Sólo aquellos que poseen una fuerte individualidad pueden sentir la diferencia.
Según la ley: todo sujeto pensante presupone un objeto, debemos postular que la noción de Diferencia implica inmediatamente un punto de partida individual.
Aquellos que experimenten plenamente la maravillosa sensación sentirán lo que son y lo que no son.
El exotismo, por lo tanto, no es el estado caleidoscópico del turista y el espectador mediocre, sino más bien la reacción vívida y curiosa a la elección de una fuerte individualidad por encima de una objetividad cuya distancia percibe y saborea. (Las sensaciones de exotismo e individualismo son complementarias).
El exotismo no es pues una adaptación, no es la comprensión perfecta de algo exterior a uno mismo que uno quisiera abrazar dentro de sí, sino la percepción aguda e inmediata de una incomprensibilidad eterna.
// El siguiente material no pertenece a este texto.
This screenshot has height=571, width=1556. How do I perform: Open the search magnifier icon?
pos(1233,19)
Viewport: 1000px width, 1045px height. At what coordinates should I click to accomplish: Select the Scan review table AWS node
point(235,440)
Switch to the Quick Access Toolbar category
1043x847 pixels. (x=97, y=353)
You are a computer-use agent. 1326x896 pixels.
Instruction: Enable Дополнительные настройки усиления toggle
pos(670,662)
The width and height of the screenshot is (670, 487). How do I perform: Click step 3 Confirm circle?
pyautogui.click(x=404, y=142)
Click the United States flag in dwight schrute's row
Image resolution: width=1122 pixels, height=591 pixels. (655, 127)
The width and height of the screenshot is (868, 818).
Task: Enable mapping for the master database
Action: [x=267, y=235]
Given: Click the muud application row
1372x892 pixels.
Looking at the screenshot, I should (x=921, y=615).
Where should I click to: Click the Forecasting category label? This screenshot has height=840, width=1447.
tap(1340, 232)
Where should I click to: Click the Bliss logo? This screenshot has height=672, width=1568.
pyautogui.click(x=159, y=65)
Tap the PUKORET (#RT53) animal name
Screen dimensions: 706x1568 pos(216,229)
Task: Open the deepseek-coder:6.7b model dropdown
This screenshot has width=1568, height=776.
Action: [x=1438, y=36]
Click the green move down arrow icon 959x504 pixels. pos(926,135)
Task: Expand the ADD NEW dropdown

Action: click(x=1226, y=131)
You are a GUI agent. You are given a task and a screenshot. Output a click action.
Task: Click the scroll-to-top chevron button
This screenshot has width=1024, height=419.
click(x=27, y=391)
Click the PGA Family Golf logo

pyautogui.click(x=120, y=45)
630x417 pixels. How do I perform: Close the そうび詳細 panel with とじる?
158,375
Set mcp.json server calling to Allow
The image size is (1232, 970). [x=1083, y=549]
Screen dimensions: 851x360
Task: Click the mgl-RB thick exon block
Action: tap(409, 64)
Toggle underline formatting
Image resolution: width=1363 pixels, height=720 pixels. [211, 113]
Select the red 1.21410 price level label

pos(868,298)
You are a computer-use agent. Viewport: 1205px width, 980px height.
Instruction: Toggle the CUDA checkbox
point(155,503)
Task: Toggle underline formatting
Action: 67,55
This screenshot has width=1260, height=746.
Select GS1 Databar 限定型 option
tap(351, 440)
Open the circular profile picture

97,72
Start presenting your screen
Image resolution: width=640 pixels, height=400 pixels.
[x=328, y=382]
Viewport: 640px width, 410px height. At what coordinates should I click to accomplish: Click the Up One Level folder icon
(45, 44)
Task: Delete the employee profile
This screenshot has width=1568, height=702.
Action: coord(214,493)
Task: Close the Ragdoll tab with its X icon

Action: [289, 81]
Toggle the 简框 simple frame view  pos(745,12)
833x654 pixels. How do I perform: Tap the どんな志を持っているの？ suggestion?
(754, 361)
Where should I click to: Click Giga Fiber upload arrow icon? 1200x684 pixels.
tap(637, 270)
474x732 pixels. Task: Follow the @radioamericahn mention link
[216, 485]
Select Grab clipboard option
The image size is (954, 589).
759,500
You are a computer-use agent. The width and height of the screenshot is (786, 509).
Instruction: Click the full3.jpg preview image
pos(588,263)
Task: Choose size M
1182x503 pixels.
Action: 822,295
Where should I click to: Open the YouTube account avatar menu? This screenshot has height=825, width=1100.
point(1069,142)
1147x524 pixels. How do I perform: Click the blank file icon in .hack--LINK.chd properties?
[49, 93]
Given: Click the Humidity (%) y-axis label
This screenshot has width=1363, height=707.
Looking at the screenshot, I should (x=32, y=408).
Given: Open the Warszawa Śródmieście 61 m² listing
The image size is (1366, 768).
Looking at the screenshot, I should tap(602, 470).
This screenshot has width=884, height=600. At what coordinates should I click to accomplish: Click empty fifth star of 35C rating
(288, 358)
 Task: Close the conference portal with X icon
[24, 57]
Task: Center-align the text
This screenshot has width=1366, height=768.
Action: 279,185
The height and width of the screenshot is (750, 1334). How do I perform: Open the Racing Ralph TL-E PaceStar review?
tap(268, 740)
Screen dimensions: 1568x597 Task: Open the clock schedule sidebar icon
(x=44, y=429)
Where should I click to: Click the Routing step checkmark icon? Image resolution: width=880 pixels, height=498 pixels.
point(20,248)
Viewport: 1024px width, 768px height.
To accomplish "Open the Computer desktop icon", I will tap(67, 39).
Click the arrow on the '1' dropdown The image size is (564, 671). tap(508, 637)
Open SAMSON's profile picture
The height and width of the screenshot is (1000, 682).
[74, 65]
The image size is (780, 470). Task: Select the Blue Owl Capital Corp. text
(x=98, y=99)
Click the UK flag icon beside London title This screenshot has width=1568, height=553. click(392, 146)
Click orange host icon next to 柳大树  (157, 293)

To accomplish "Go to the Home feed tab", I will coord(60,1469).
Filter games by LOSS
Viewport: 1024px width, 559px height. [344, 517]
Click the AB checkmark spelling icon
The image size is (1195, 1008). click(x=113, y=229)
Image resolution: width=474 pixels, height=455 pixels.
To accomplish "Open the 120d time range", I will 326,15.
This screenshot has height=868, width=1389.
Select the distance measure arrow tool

Comencemos, pues, con esta admisión de impenetrabilidad. No nos engañemos creyendo que podemos asimilar costumbres, razas, naciones, a otros; al contrario, alegrémonos de no poder hacerlo jamás; reservándonos así el placer perdurable de experimentar la Diversidad. (Es aquí donde podría surgir esta duda: ¿aumentar nuestra capacidad de percibir la Diversidad disminuye nuestra personalidad o la enriquece? ¿Le roba algo o la multiplica? Sin duda: la enriquece abundantemente, con todo el Universo. Clouard lo dice muy bien: «Este naturalismo, como vemos, no es nuestra degradación, ni nuestra dispersión, ni una ventaja que la naturaleza obtendría a expensas de la personalidad humana; es el dominio ampliado de nuestra mente sobre el mundo».).
Victor Segalen , Ensayo sobre el exotismo: una estética de la diversidad . Ediciones Fata Morgana.